Target position records
= = = =

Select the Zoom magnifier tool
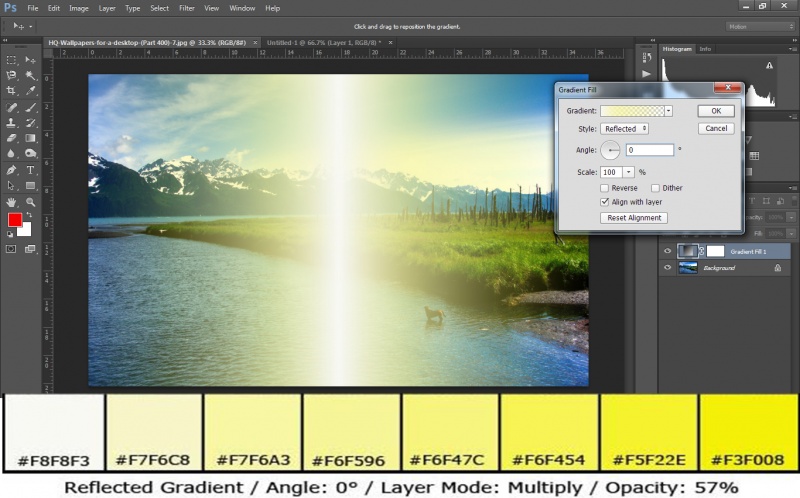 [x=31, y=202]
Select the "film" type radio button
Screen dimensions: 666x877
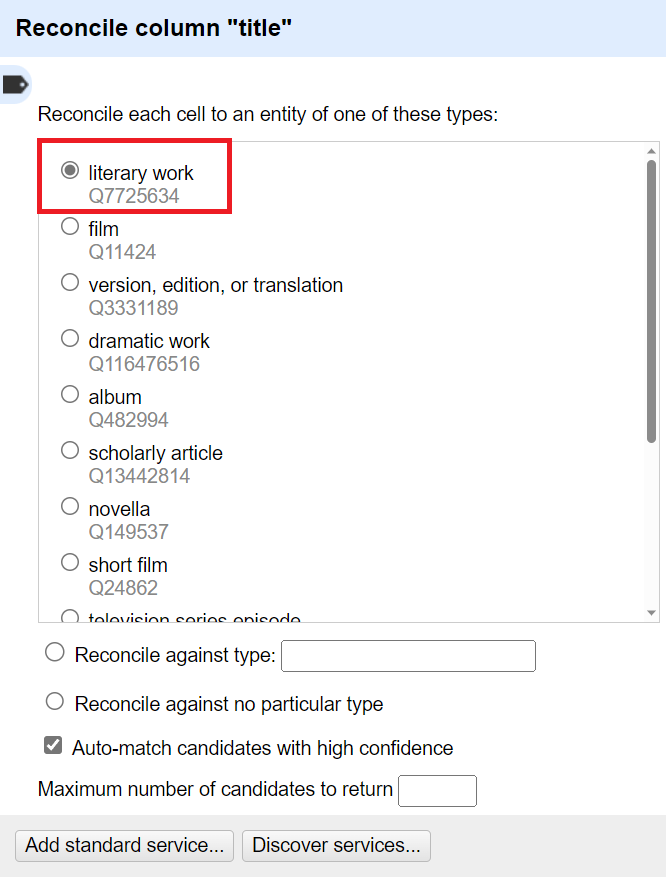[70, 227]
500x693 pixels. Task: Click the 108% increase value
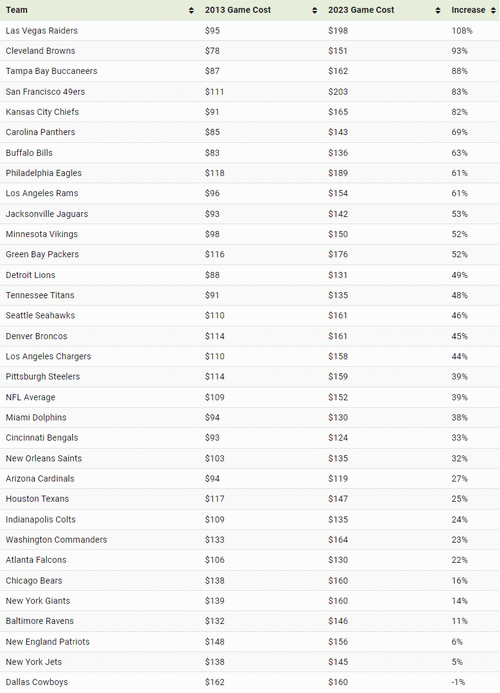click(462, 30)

= = = =

### YOUR GOAL
Arrange all of the records above as a two-column CSV with the header instruction,coordinates, one row per record. Put each record's text and its answer in their own quoted fields, turn line breaks into spaces, and leave the pictures out.

### OUTPUT BELOW
instruction,coordinates
"Select the Zoom magnifier tool","[x=31, y=202]"
"Select the ""film"" type radio button Screen dimensions: 666x877","[70, 227]"
"500x693 pixels. Task: Click the 108% increase value","click(462, 30)"